Je voudrais, avant de dire un mot sur cet amendement, rappeler à nos collègues socialistes qu’on aurait aimé que le précédent gouvernement l’ait fait.
M. Hervé Maurey, président de la commission de l ’ aménagement du territoire et du développement durable. M. Bérit-Débat expliquait tout à l’heure que c’était grâce à la présidence de François Hollande que l’actuel gouvernement pouvait aujourd’hui reprendre la dette. Il y a quand même là de quoi sourire ! En effet, s’il y a un sujet sur lequel les gouvernements du précédent quinquennat ont été particulièrement irresponsables et coupables, c’est bien celui de la SNCF !
MM. Daniel Chasseing, Jean-François Husson et Jean-François Longeot applaudissent.
Ils ont obligé la SNCF à enterrer la réforme sociale en lui promettant, en guise de compensation, de reprendre la dette. Or, trois mois plus tard, le Premier ministre Manuel Valls a annoncé que, finalement, elle ne serait pas reprise ! Cette attitude a vraiment été très coupable, pour ne pas dire plus, vis-à-vis de la SNCF.
Dès lors, il serait bon, à tout le moins, de ne pas prétendre que c’est grâce à ces gouvernements qu’on peut aujourd’hui reprendre la dette ; c’est quelqu’un qui ne fait pas partie de la majorité présidentielle qui vous le dit !
C’est parce que le déficit est passé de 5 % à 3 % du PIB qu’on peut le faire aujourd’hui !

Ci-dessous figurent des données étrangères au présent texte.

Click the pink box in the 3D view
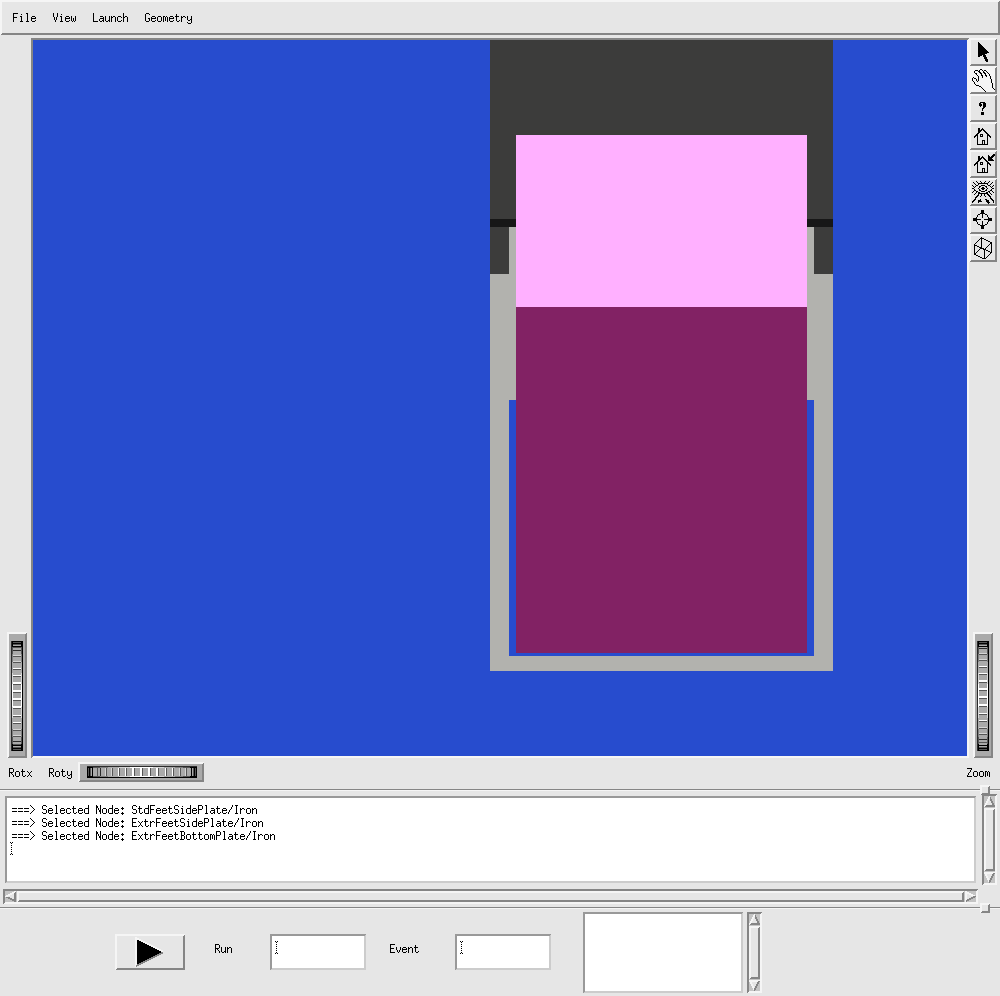Image resolution: width=1000 pixels, height=996 pixels. point(661,220)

Je voudrais à présent revenir à l’objet central de cet amendement.
Il est très bon de renforcer la règle d’or et, encore une fois, j’y souscris pleinement. Simplement, il ne faudrait pas, madame la ministre, qu’on y déroge à peine ce dispositif voté. En effet, je tiens à rappeler certains événements : alors que la règle d’or avait été inscrite dans la loi portant réforme ferroviaire de 2014 et que la loi Macron avait fixé le principe d’un coefficient à respecter, il a néanmoins fallu plus de deux ans pour que le décret d’application soit pris. En outre, avant même qu’il soit pris, on nous faisait déjà voter – Dieu sait que, à ce banc, Louis Nègre et moi en avons été marris – une loi qui, pour financer le Charles-de-Gaulle Express, dérogeait à cette règle avant même qu’elle ne soit appliquée.
C’est pourquoi, oui, il faut une règle d’or, oui, il faut que nous la votions, mais il faut aussi que le Gouvernement mette ensuite tout en œuvre pour qu’elle soit respectée et appliquée pleinement. En effet, c’est très bien de reprendre la dette, mais il faut surtout éviter qu’elle ne se reconstitue, sans quoi, dans dix ans, on en sera au même point.

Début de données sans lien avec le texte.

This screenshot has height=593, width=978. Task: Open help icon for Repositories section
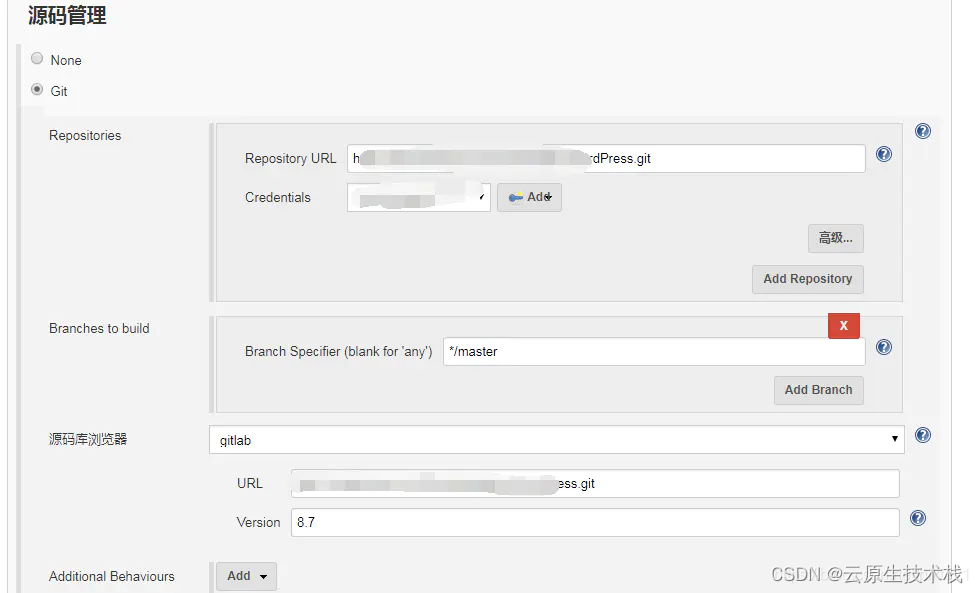[922, 131]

Applaudissements sur les travées du groupe Union Centriste, ainsi que sur des travées du groupe Les Républicains et du groupe du Rassemblement Démocratique et Social Européen.
Personne n’a jamais dit que les cheminots étaient responsables de la dette. Je ne comprends pas d’où vient cette polémique. Personne n’a jamais dit cela !

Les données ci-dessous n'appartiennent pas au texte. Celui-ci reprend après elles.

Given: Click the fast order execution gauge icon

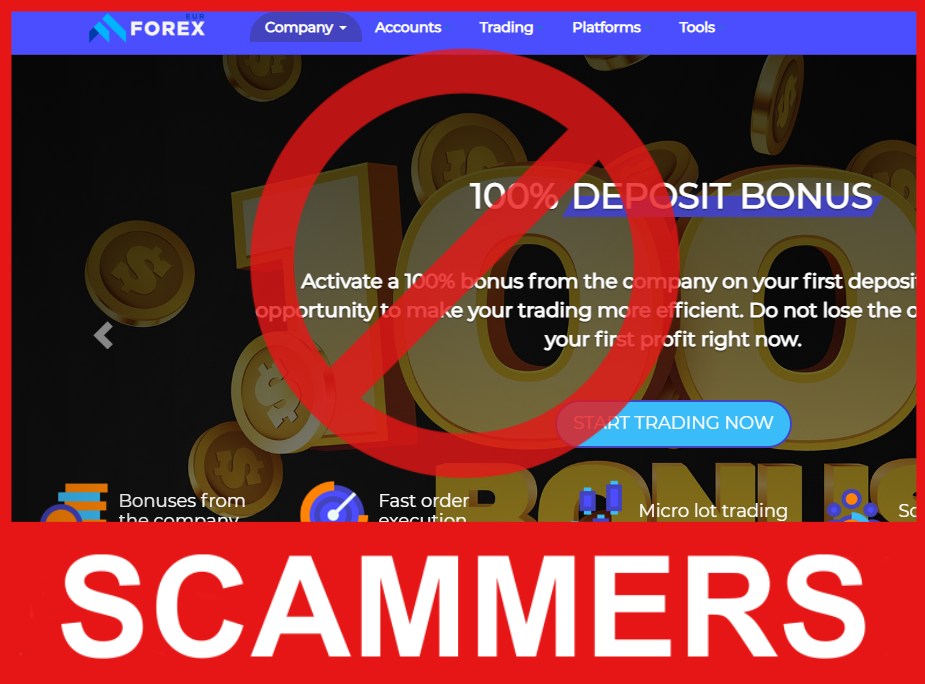Looking at the screenshot, I should tap(333, 503).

Il ne m’a pas échappé qu’un quart de l’accroissement de la dette est lié aux frais financiers de son service. C’est pourquoi je comprends mal pourquoi, mesdames, messieurs les sénateurs, au travers de votre amendement, vous vous opposez à la reprise par l’État de 35 milliards d’euros de cette dette.
J’ai bien entendu vos exposés sur la complexité des produits financiers en Europe. Pour ma part, j’en retiens cela : finalement, vous ne souhaitez pas avoir de débat, et vous êtes incapables d’admettre qu’il y a au moins un point sur lequel nous pouvons être d’accord, à savoir la volonté du Gouvernement de soulager le système ferroviaire d’une partie très substantielle de sa dette pour lui donner la capacité d’investir davantage et de se développer. Même sur ce point-là, vous ne pouvez pas être d’accord avec nous !
Votre amendement vise à refinancer la dette de SNCF Réseau au sein même de cet établissement et est donc contraire à la volonté du Gouvernement…
Je lis votre amendement, madame Assassi : vous y proposez des refinancements compliqués de la dette de SNCF Réseau au sein de SNCF Réseau. Vous êtes donc opposée à la reprise de la dette par l’État, reprise qui vise pourtant à donner des capacités financières au secteur ferroviaire. Je m’en étonne. Décidément, même sur ce sujet-là, il vous est impossible d’être d’accord avec le Gouvernement !
S’agissant de la règle d’or et de son application projet par projet, je voudrais répondre à M. Jacquin que le principe qui s’appliquera pour les projets de développement est strictement le même que celui qui a été inscrit dans la réforme de 2014. Vous savez qu’on constate en général que les péages futurs permettent de financer 20 % à 30 % de ces projets. Il n’y a donc pas à redistribuer les recettes ailleurs, et c’est bien à l’État et aux collectivités locales de les financer. Cela peut vous contrarier, vous pouvez toujours continuer d’affirmer que c’est à la dette de financer ces nouveaux projets, et de considérer qu’assurer le service public signifie créer de la dette, mais ce n’est pas la conception que s’en fait le Gouvernement !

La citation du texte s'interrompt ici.